■ YOUR ASSIGNMENT ■
Please restate every record below word for word and skip the pictures.

(Saved entries)

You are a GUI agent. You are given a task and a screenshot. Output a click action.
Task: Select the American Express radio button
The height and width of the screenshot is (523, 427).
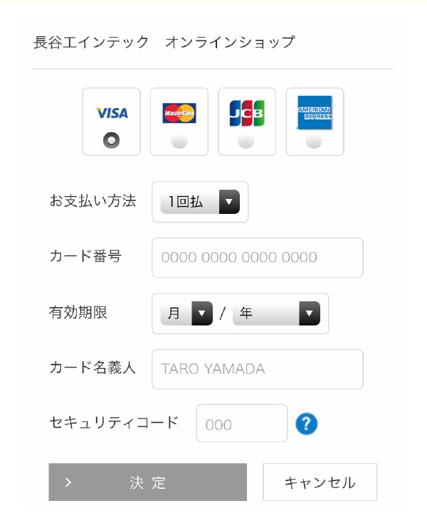314,141
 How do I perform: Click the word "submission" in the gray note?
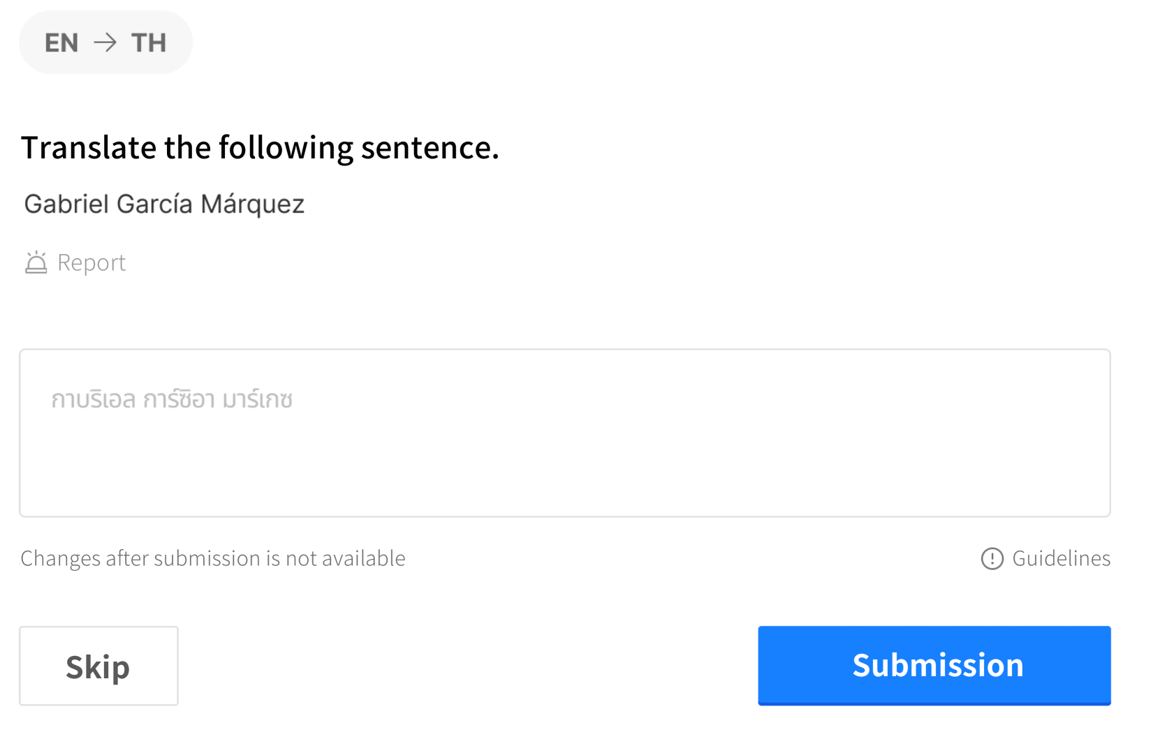coord(207,558)
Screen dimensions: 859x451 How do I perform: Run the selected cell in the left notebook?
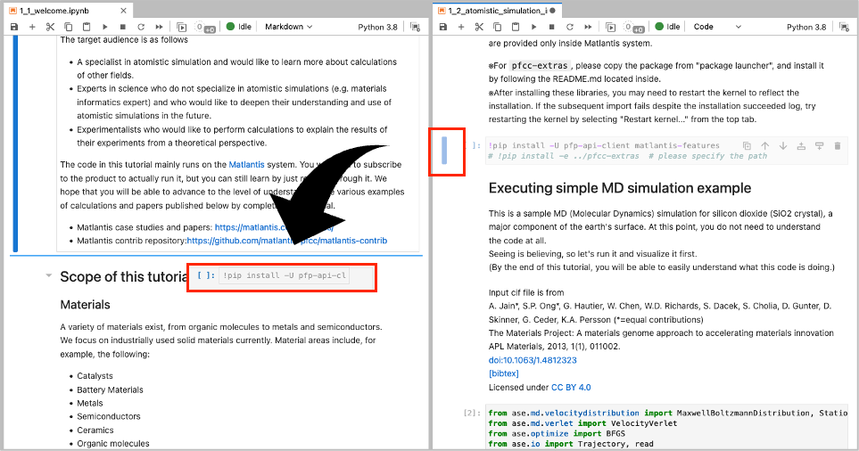105,27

■ RESULT OF THIS EXERCISE ■
You are a GUI agent. You are given a task and a screenshot. Output a click action.
Task: Select the American Express radio button
The height and width of the screenshot is (523, 427).
314,141
 How do I perform: Click the word "submission" in the gray note?
coord(207,558)
Screen dimensions: 859x451 How do I perform: Run the selected cell in the left notebook?
105,27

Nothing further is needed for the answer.